ACTION ITEM: Copy every line of the records that includes the word "computer".

[Records from a dataset]
=== Section Start ===

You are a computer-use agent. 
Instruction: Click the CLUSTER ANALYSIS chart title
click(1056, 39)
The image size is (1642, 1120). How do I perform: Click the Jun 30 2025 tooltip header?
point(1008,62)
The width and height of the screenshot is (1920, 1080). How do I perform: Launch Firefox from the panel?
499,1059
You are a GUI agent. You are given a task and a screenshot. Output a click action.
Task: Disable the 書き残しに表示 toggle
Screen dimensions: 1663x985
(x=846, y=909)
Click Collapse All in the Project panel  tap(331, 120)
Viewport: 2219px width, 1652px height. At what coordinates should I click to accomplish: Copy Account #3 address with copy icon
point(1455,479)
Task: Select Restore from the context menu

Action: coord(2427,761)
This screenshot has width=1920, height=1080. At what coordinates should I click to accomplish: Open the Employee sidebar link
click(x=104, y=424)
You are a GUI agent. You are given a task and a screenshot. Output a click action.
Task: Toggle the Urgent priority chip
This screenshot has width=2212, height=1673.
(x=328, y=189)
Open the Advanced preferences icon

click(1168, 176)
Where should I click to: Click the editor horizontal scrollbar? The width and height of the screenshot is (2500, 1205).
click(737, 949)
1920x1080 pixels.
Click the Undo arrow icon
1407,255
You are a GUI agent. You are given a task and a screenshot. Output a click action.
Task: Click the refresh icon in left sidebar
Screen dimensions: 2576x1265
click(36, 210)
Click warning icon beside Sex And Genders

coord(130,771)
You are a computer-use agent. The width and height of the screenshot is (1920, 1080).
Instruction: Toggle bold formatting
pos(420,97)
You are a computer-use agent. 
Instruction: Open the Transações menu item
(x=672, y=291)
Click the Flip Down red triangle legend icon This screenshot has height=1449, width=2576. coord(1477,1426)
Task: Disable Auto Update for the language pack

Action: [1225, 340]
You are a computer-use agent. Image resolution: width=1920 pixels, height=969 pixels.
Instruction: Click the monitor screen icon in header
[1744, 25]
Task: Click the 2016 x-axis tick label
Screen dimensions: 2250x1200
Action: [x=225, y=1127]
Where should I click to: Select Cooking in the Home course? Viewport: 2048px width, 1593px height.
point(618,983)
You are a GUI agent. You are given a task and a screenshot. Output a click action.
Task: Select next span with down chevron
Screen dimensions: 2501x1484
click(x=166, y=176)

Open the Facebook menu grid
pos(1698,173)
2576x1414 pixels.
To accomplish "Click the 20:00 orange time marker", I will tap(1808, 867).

=== Section End ===

SOLUTION:
You are a computer-use agent. 
You are a computer-use agent. The width and height of the screenshot is (1920, 1080).
You are a computer-use agent. 
You are a computer-use agent. Image resolution: width=1920 pixels, height=969 pixels.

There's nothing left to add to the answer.